In chapter 12, Samuel demonstrates their wickedness to them by praying down a thunderstorm that destroys their wheat harvest (1Sam 12:16–18). Now, a thunderstorm at wheat harvest time in Israel is like getting six inches of snow in L.A. on the Fourth of July. And so Israel gets the picture, and they actually repent. They ask Samuel to intercede for them because they’ve acknowledged that they have “added to all our sins this evil by asking for ourselves a king” (12:19).
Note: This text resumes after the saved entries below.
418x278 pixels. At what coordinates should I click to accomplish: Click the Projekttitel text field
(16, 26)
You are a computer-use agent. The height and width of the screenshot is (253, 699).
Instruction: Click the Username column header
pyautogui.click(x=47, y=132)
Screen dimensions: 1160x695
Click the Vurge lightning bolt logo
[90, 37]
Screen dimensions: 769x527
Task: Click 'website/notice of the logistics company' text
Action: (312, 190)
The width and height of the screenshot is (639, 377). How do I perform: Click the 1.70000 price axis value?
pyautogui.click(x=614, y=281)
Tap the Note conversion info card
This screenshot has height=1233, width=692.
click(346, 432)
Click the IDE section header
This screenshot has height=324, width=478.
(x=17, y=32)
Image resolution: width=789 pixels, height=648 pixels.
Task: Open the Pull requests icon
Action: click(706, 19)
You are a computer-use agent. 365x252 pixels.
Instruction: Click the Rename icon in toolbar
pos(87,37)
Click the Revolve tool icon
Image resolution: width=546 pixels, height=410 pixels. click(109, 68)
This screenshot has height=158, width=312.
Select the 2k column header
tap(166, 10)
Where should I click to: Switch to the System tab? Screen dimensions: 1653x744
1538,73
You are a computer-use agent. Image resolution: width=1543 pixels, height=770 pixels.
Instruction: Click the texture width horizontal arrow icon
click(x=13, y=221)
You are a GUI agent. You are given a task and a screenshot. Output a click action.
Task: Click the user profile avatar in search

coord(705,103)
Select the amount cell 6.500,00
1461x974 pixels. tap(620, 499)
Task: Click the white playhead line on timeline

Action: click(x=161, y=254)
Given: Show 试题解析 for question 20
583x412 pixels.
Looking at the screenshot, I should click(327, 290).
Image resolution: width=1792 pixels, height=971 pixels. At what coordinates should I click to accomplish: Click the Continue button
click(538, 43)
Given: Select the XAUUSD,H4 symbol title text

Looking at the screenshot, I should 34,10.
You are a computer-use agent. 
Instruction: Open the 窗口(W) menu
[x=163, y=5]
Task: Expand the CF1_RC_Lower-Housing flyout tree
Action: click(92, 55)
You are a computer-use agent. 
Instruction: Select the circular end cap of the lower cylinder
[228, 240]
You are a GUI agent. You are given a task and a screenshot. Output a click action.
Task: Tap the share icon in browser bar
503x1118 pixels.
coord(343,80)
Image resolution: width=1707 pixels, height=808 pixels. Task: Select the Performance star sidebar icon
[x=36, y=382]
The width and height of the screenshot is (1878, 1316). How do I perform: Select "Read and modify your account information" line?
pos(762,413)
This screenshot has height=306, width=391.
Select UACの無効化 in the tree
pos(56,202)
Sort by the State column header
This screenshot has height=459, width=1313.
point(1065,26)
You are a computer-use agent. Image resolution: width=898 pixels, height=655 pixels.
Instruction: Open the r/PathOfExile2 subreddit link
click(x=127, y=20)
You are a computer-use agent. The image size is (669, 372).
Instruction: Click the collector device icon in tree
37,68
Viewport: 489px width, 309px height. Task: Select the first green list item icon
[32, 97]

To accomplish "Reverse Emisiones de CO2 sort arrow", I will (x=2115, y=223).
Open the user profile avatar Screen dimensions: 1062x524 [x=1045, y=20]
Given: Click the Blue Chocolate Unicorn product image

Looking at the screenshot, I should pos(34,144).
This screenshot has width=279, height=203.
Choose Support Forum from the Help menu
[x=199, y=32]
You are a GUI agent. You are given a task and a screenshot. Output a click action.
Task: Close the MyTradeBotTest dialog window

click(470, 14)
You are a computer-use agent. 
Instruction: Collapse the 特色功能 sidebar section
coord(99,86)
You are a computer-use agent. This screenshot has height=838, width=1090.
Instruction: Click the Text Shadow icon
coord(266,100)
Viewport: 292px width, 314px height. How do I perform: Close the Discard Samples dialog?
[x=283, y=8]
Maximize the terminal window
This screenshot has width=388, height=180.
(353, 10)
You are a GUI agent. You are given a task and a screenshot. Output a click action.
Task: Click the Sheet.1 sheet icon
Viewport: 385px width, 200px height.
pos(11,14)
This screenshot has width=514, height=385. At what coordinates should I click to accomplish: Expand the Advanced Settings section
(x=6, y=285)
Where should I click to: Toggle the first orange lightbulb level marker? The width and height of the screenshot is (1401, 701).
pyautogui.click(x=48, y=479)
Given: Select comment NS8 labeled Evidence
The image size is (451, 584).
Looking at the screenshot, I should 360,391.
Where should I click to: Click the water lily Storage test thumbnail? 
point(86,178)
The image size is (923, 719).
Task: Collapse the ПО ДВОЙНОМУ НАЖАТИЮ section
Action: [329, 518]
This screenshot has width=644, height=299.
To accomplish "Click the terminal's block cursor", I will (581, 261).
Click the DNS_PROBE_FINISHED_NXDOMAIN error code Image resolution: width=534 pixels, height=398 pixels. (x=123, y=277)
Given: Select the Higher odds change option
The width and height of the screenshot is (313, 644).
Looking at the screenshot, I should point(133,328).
Yahweh’s Response: Gracious Forgiveness
Now, there can be no mistake that Israel’s demand for a king was a wicked breach of covenant loyalty to Yahweh. And the apprehension of that wickedness should lead to fearful repentance. But once it had—once Israel acknowledged her sin and called out for intercession—Yahweh’s immediate response is: “Do not fear.”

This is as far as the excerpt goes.